New tools for data analysis and journalism

conferences

Author

Published

October 27, 2014

While the Computation + Journalism Symposium continues to be filled with fascinating inlets to journalistic projects and innovative computational approaches (like using drones to map garbage dumps) the component that always catches my attention is the demoing of new tools for data analysis.

This year’s symposium was hosted at the Brown Institute and was no exception– I saw many projects that approached elements of my theory about the future of statistical programming from different directions.

Many of the data analysis projects were discussed on a panel about journalistic platforms. The panelists were

Gideon Mann, of Bloomberg, speaking about coLaboratory
Kareem Amin, of NewsCorp, talking about a forthcoming tool that uses custom HTML tags
Brian Abelson, of enigma.io and the Tow Center, on streamtools from the NYT R&D labs

All the tools spoke to the ideas I am engaging with in my dissertation, which I found very encouraging. The context that I have been thinking most deeply about is the high school data science classroom, much like the Mobilize project, which I formerly worked on.

However, data journalism is the other context that I had been hoping to find relevance in.
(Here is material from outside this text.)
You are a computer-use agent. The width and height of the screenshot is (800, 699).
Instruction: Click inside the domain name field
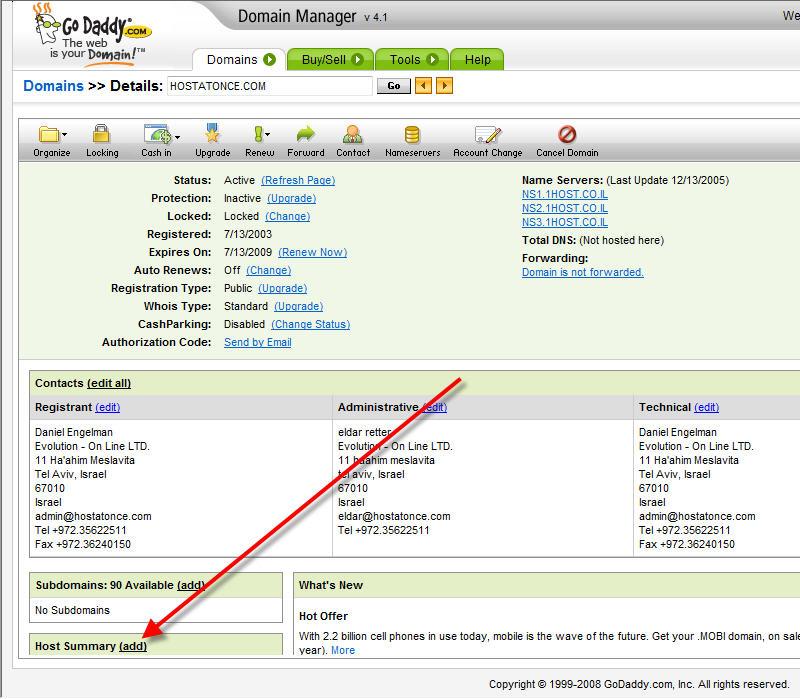[268, 86]
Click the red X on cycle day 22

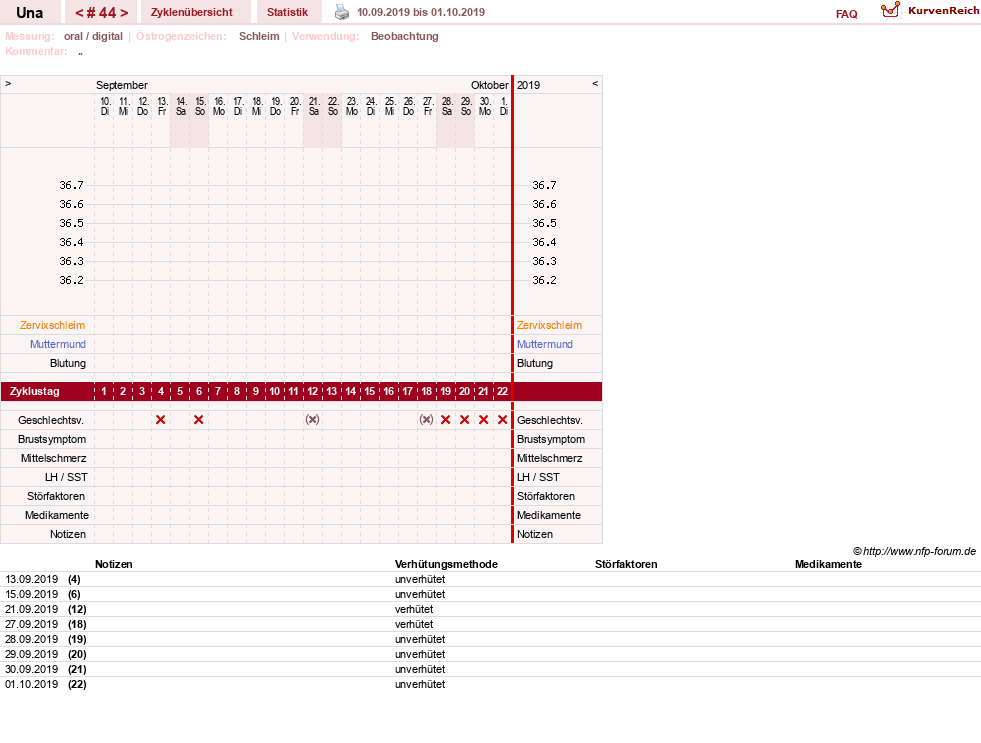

The fact that the panelists were engaging with the same issues, of being able to get started quickly but develop new modules as needed, of publishability and the need for interactivity, suggests that the two seemingly-different contexts (high school students/teachers, and data journalists) might not be that different in their needs after all.

coLaboratory

I had asked my twitterverse about coLaboratory in September,

Saw this article on CoLaboratory, http://t.co/MylVNfZckI but would love to hear from people who use it. @hmason?

— Amelia McNamara (@AmeliaMN) September 26, 2014

but got no response except for Hilary Mason responding that she didn’t know the project and didn’t know why her photo was used on the article.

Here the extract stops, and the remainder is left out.